Karl Anselm Franz Joseph Wilhelm Louis Philippe Gero Maria, 4th Duke von Urach, Count von Württemberg (born 5 February 1955) is the former head of the morganatic Urach branch of the House of Württemberg. He was the third pretender to the defunct Lithuanian throne following the death of his uncle, Karl Gero.

Biography
He was born in Regensburg, West Germany, the son of Prince Eberhard von Urach and Princess Iniga of Thurn and Taxis. He is a grandson of Wilhelm, Duke von Urach, who was from 11 July 1918 to November 1918 the King-elect Mindaugas II of Lithuania. The title "Duke of Urach" was abolished alongside all other noble privileges in Germany in 1919, with hereditary titles thereafter being relegated to surnames.

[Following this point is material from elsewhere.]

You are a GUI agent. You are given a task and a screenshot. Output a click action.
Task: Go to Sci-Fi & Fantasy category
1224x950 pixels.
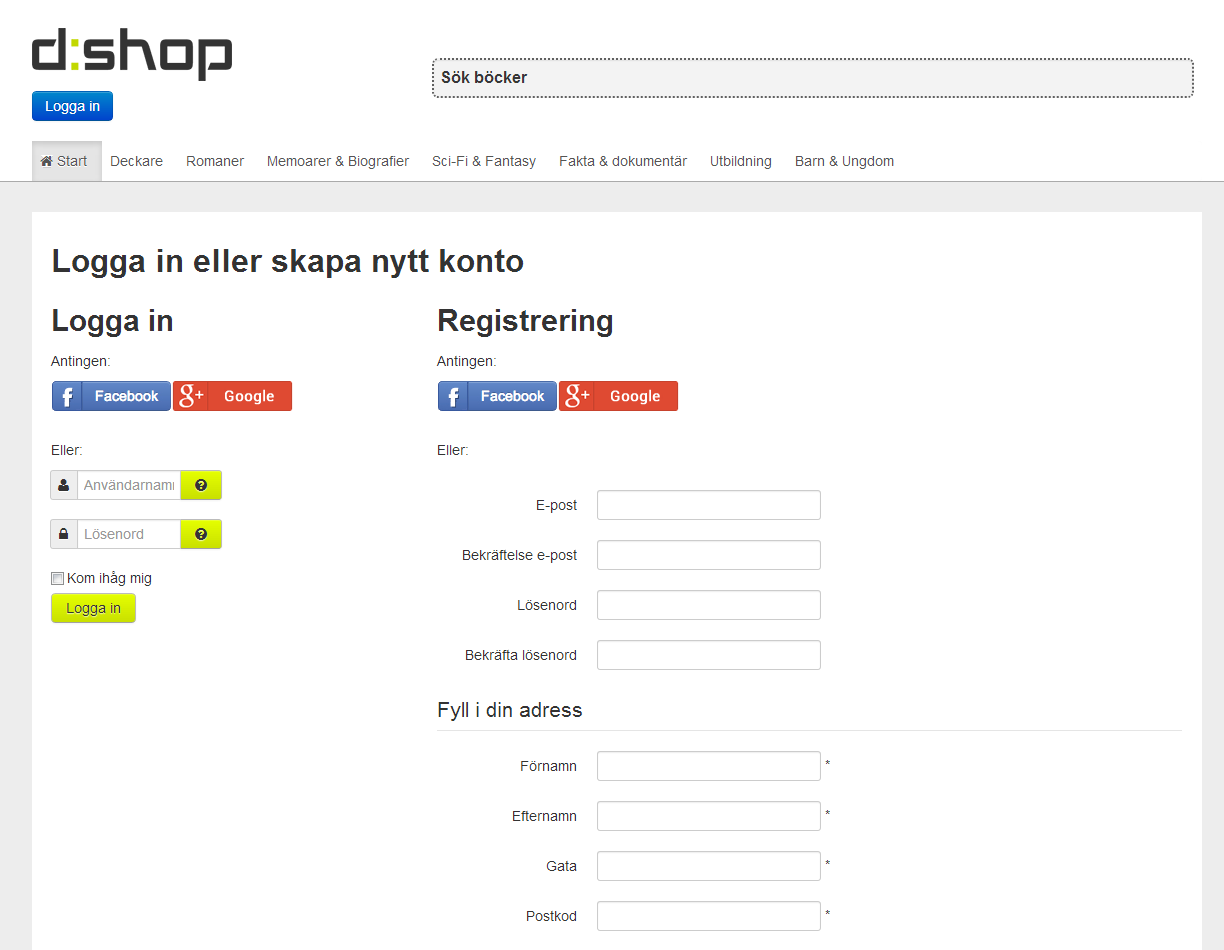tap(484, 161)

He became an engineer, having studied agronomy at the University of Kiel. Karl Anselm succeeded his childless uncle Karl Gero as fourth Duke von Urach following his death in 1981. He held the defunct ducal title until 9 February 1991 when he married a commoner and renounced it. His brother Wilhelm Albert succeeded him as head of the Urach branch of the House of Württemberg. 
Karl Anselm lives at Niederaichbach Castle, Bavaria, and is the owner of Greshornish Forestry estate in Inverness, Scotland.

Marriage and issue
He married Saskia Wüsthof (born 1968) on 9 February 1991 at Stuttgart. They had two children before divorcing in 1996.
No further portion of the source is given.